Чаунская губа состоит из двух устьев, образующих остров Ойон (по прежним картам – Сабадей), на севере оканчивающийся низменным песчаным мысом. Вообще весь остров, кажется, песчаного свойства; на нем не видно ни кустов, ни травы, и только изредка зеленеет мох. Западное устье, где мы находились, менее восточного и в малую воду глубина его не более двух футов, а потому в прошлом году Бережной переправился через него вброд. В настоящее время, от продолжительных северных ветров, вода была, однако, высока, и залив, разделяющий материк от острова, простирался до 15-ти верст в ширину.
Мы следовали вдоль скатов прибрежных холмов по узкой песчаной полосе, покрытой раковинами. Здесь росли широколистная капуста и другие морские травы, а также изредка попадались полипы и скорлупа шримсов.
С самого утра дул сильный восточный ветер. Небо было совершенно чисто. В полдень показалось прекрасное небесное явление, и проводники наши почли его за предвестие непогоды: около солнца появились четыре побочных солнца, соединенных между собой радугами ярких цветов. Таким образом составлялся круг, поперечник которого равнялся 40°. Кроме того, через самое солнце и через два из побочных проходила горизонтальная радуга длиной около 80°, а на оконечностях ее стояли перпендикулярно к горизонту две небольшие радуги с обратными, весьма слабыми цветами. Явление продолжалось два часа и потом исчезло. Ветер мало-помалу стих, а с тем вместе снег, и началась метель.
На ночь остановились мы в узкой долине, где нашли хороший луг для лошадей и довольно много наносного леса. На скате холма, возле которого расположились мы лагерем, земля растаяла только на три вершка.
Августа 8-го продолжали мы путь по низменному берегу. Направо от нас пролегал крутой яр, от трех до семи сажен вышины. В нем нельзя было надеяться найти мамонтовых костей, ибо он казался новейшего образования и состоял из волокон разных кореньев и ерника[186]. В одном из обвалов видели мы разрез небольшого обсохшего озера. Оно было от четырех до шести футов глубиной. На дне его лежал довольно толстый и гладкий слой льда, над ним находился другой слой, а пространство между обоими было пусто. Верхний слой льда был покрыт землей, на которой росла трава и местами стлался ерник.
К полудню достигли мы небольшой реки, впадающей двумя устьями в Чаунский залив; она была не широка, но столь глубока, что мы переправили лошадей вплавь, а сами с поклажей переехали на ветке.
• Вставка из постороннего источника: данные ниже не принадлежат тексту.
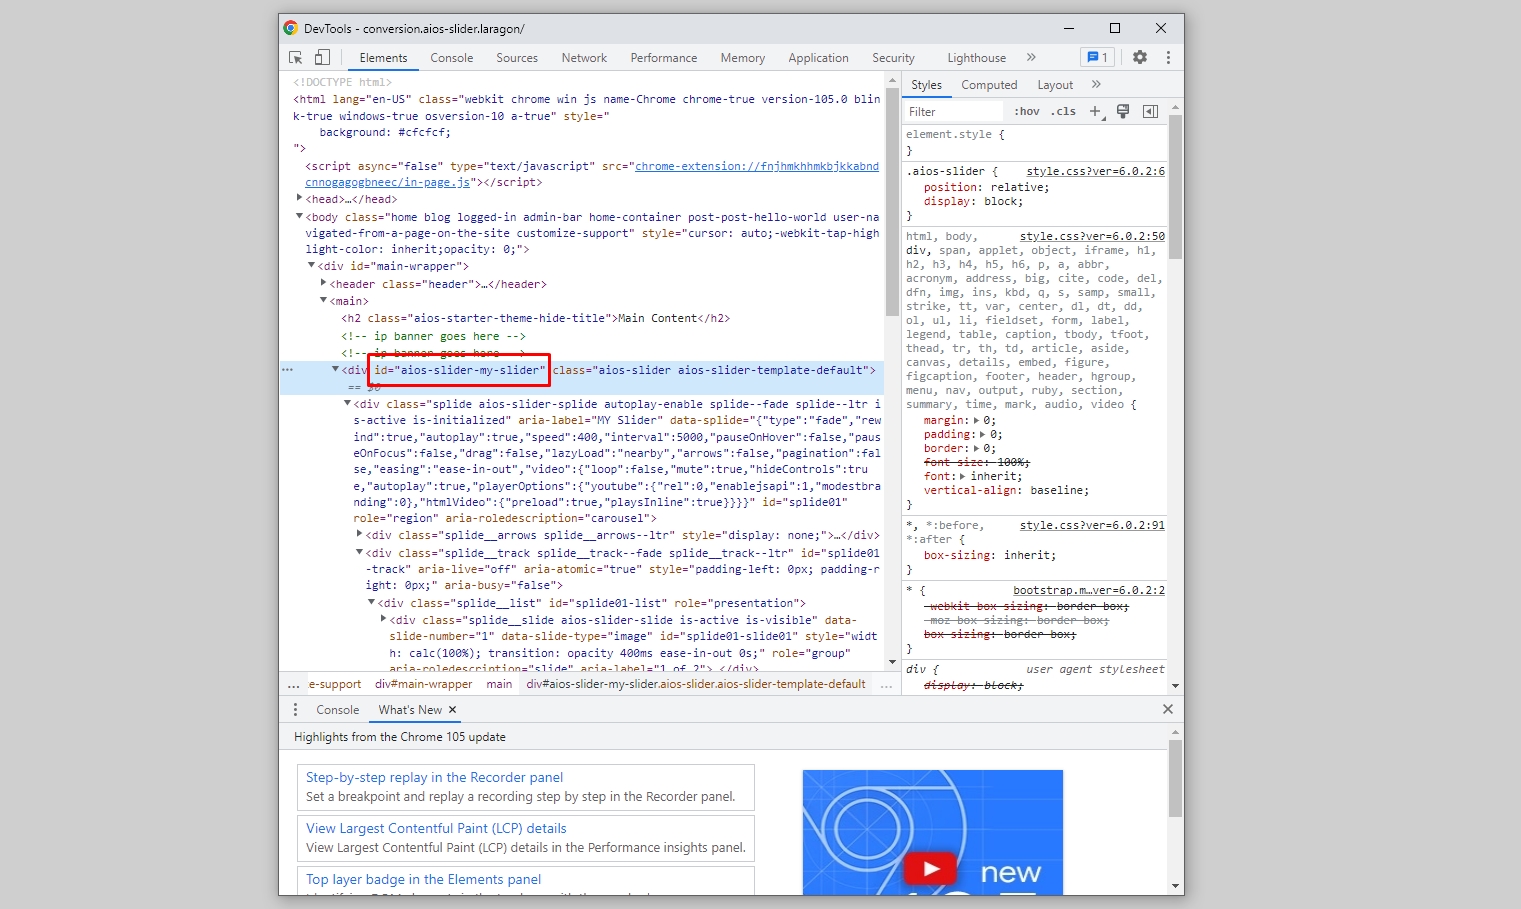Close the bottom drawer panel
Полагаю, что река эта только второе устье Козьминки, и мнение мое подкрепляется быстрым течением ее от запада.
Переправившись через реку, мы продолжали путь среди низменных холмов и бесчисленных маленьких озер. Дорога была чрезвычайно затруднительна. Восточный ветер перешел на NW, сильно скрепчал и ночью на 9-е августа покрыл снегом всю окрестность. Метель, сопровождаемая дождем, сделалась столь густа, что мы не могли различать даже окружавших нас предметов. На верховьях одной реки заметили мы множество следов медведей. Недалеко отсюда выехали мы опять к морю. На берегу лежала доска с деревянными гвоздями, вероятно, оставшаяся от какого-нибудь разбитого судна. Непогода продолжалась, но дорога, хотя часто пересекаемая речками и ручьями, была гладка и удобна, состоя из крупного песка. Мы подвигались довольно скоро вдоль отвесной гряды шиферных утесов, проросших толстыми кварцевыми жилами.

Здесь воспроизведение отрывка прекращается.